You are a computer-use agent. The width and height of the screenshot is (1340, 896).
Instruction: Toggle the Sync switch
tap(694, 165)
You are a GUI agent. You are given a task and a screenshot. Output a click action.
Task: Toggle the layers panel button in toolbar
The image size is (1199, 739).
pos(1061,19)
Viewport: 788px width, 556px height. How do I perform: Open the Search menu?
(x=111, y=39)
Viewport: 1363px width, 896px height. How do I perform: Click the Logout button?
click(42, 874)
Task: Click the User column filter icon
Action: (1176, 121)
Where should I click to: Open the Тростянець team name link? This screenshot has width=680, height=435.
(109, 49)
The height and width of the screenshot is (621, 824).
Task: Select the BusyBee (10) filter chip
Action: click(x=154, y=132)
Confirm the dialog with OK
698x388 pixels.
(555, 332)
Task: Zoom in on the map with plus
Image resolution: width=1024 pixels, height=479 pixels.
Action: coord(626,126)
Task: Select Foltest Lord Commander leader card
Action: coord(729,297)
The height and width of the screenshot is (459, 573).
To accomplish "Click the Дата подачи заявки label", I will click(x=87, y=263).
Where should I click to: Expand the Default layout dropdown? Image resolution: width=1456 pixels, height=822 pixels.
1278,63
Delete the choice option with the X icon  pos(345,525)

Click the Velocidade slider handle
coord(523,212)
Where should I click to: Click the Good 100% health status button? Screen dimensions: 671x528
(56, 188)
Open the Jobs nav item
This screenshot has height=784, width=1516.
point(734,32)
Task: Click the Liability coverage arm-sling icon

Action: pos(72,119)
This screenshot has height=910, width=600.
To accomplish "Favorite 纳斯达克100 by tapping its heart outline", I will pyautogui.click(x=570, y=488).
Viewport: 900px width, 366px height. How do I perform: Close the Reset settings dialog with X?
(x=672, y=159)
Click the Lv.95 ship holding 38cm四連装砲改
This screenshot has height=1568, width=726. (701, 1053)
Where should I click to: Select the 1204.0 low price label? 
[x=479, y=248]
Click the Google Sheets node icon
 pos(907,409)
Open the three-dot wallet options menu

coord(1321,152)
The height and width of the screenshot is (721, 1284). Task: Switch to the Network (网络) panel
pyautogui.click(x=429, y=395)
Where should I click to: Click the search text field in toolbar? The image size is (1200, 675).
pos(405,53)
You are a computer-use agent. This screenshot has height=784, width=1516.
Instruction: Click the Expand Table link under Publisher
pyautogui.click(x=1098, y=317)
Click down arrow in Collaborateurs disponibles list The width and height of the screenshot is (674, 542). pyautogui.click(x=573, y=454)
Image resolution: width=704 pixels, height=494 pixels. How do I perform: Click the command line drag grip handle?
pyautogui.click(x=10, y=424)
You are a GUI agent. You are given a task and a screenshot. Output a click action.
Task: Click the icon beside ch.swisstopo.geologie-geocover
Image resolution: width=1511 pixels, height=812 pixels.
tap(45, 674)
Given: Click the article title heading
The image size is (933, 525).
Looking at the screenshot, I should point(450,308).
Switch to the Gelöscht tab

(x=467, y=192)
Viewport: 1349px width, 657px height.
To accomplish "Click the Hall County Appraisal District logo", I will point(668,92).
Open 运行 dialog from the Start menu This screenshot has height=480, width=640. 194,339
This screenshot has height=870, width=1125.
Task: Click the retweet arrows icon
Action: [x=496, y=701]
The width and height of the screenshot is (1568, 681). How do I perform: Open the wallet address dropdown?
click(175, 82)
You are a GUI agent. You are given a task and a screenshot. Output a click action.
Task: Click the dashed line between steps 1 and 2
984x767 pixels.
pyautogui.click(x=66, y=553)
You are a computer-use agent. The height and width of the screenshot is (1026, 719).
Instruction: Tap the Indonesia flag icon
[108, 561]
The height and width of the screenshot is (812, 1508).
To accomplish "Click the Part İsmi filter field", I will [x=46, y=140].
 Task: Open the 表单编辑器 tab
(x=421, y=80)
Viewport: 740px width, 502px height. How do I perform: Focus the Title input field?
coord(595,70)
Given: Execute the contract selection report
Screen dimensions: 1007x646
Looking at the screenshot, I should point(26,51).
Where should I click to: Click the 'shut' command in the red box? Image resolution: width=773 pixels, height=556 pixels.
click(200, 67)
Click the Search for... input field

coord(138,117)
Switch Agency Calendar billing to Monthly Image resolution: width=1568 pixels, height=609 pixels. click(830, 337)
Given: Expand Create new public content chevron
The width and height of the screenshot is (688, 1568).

§ §

Work required:
What you return must match the records exactly, line for line.

Response for this exercise:
You are a computer-use agent. The width and height of the screenshot is (1340, 896).
Instruction: Toggle the Sync switch
tap(694, 165)
You are a GUI agent. You are given a task and a screenshot. Output a click action.
Task: Toggle the layers panel button in toolbar
The image size is (1199, 739).
pos(1061,19)
Viewport: 788px width, 556px height. How do I perform: Open the Search menu?
(x=111, y=39)
Viewport: 1363px width, 896px height. How do I perform: Click the Logout button?
click(42, 874)
Task: Click the User column filter icon
Action: (1176, 121)
Where should I click to: Open the Тростянець team name link? This screenshot has width=680, height=435.
(109, 49)
The height and width of the screenshot is (621, 824).
Task: Select the BusyBee (10) filter chip
Action: click(x=154, y=132)
Confirm the dialog with OK
698x388 pixels.
(555, 332)
Task: Zoom in on the map with plus
Image resolution: width=1024 pixels, height=479 pixels.
Action: coord(626,126)
Task: Select Foltest Lord Commander leader card
Action: coord(729,297)
The height and width of the screenshot is (459, 573).
To accomplish "Click the Дата подачи заявки label", I will click(x=87, y=263).
Where should I click to: Expand the Default layout dropdown? Image resolution: width=1456 pixels, height=822 pixels.
1278,63
Delete the choice option with the X icon  pos(345,525)

Click the Velocidade slider handle
coord(523,212)
Where should I click to: Click the Good 100% health status button? Screen dimensions: 671x528
(56, 188)
Open the Jobs nav item
This screenshot has height=784, width=1516.
point(734,32)
Task: Click the Liability coverage arm-sling icon

Action: pos(72,119)
This screenshot has height=910, width=600.
To accomplish "Favorite 纳斯达克100 by tapping its heart outline", I will pyautogui.click(x=570, y=488).
Viewport: 900px width, 366px height. How do I perform: Close the Reset settings dialog with X?
(x=672, y=159)
Click the Lv.95 ship holding 38cm四連装砲改
This screenshot has height=1568, width=726. (701, 1053)
Where should I click to: Select the 1204.0 low price label? 
[x=479, y=248]
Click the Google Sheets node icon
 pos(907,409)
Open the three-dot wallet options menu

coord(1321,152)
The height and width of the screenshot is (721, 1284). Task: Switch to the Network (网络) panel
pyautogui.click(x=429, y=395)
Where should I click to: Click the search text field in toolbar? The image size is (1200, 675).
pos(405,53)
You are a computer-use agent. This screenshot has height=784, width=1516.
Instruction: Click the Expand Table link under Publisher
pyautogui.click(x=1098, y=317)
Click down arrow in Collaborateurs disponibles list The width and height of the screenshot is (674, 542). pyautogui.click(x=573, y=454)
Image resolution: width=704 pixels, height=494 pixels. How do I perform: Click the command line drag grip handle?
pyautogui.click(x=10, y=424)
You are a GUI agent. You are given a task and a screenshot. Output a click action.
Task: Click the icon beside ch.swisstopo.geologie-geocover
Image resolution: width=1511 pixels, height=812 pixels.
tap(45, 674)
Given: Click the article title heading
The image size is (933, 525).
Looking at the screenshot, I should point(450,308).
Switch to the Gelöscht tab

(x=467, y=192)
Viewport: 1349px width, 657px height.
To accomplish "Click the Hall County Appraisal District logo", I will point(668,92).
Open 运行 dialog from the Start menu This screenshot has height=480, width=640. 194,339
This screenshot has height=870, width=1125.
Task: Click the retweet arrows icon
Action: [x=496, y=701]
The width and height of the screenshot is (1568, 681). How do I perform: Open the wallet address dropdown?
click(175, 82)
You are a GUI agent. You are given a task and a screenshot. Output a click action.
Task: Click the dashed line between steps 1 and 2
984x767 pixels.
pyautogui.click(x=66, y=553)
You are a computer-use agent. The height and width of the screenshot is (1026, 719).
Instruction: Tap the Indonesia flag icon
[108, 561]
The height and width of the screenshot is (812, 1508).
To accomplish "Click the Part İsmi filter field", I will [x=46, y=140].
 Task: Open the 表单编辑器 tab
(x=421, y=80)
Viewport: 740px width, 502px height. How do I perform: Focus the Title input field?
coord(595,70)
Given: Execute the contract selection report
Screen dimensions: 1007x646
Looking at the screenshot, I should point(26,51).
Where should I click to: Click the 'shut' command in the red box? Image resolution: width=773 pixels, height=556 pixels.
click(200, 67)
Click the Search for... input field

coord(138,117)
Switch Agency Calendar billing to Monthly Image resolution: width=1568 pixels, height=609 pixels. click(830, 337)
Given: Expand Create new public content chevron
The width and height of the screenshot is (688, 1568).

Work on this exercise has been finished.